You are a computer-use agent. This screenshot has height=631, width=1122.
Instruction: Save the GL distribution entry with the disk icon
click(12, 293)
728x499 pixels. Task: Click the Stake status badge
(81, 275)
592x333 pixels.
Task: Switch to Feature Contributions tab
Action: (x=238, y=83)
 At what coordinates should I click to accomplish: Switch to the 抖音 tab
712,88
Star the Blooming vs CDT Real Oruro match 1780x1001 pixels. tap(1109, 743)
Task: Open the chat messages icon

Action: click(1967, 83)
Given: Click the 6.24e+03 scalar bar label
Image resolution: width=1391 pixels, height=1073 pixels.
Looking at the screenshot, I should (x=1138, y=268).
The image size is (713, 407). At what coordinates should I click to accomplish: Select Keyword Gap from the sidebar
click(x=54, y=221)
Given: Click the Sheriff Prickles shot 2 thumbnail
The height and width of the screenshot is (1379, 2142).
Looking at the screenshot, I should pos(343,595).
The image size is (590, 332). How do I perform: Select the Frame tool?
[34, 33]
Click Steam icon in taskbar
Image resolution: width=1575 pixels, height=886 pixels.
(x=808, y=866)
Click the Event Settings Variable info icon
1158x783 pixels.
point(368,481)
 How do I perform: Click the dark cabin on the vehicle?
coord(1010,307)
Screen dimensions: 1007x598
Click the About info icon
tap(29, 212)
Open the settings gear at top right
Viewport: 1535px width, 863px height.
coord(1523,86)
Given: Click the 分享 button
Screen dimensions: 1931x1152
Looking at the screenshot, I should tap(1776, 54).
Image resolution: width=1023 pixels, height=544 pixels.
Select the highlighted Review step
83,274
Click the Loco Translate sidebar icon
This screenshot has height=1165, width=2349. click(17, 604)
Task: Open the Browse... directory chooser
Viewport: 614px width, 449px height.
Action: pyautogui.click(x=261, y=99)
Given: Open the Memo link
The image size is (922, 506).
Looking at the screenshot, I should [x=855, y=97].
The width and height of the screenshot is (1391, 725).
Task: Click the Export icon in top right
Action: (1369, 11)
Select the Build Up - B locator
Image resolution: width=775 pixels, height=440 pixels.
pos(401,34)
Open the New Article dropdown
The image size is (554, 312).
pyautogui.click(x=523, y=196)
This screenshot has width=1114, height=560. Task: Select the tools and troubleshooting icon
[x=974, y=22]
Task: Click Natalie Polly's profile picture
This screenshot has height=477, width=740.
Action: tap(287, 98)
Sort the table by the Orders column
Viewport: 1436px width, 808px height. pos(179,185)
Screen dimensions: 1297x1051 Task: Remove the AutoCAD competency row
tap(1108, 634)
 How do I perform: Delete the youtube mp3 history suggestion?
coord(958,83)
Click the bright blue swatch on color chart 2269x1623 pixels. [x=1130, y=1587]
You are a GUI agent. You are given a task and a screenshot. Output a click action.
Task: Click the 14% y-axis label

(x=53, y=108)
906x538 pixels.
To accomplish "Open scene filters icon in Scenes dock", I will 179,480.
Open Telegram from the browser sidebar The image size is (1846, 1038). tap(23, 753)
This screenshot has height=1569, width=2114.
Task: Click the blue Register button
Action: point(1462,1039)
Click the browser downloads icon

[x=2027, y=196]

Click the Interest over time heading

Assignment
Check each line of the entries above for the string "agent", and return those that contain it.

Response to the exercise
You are a computer-use agent. This screenshot has height=631, width=1122.
You are a GUI agent. You are given a task and a screenshot. Output a click action.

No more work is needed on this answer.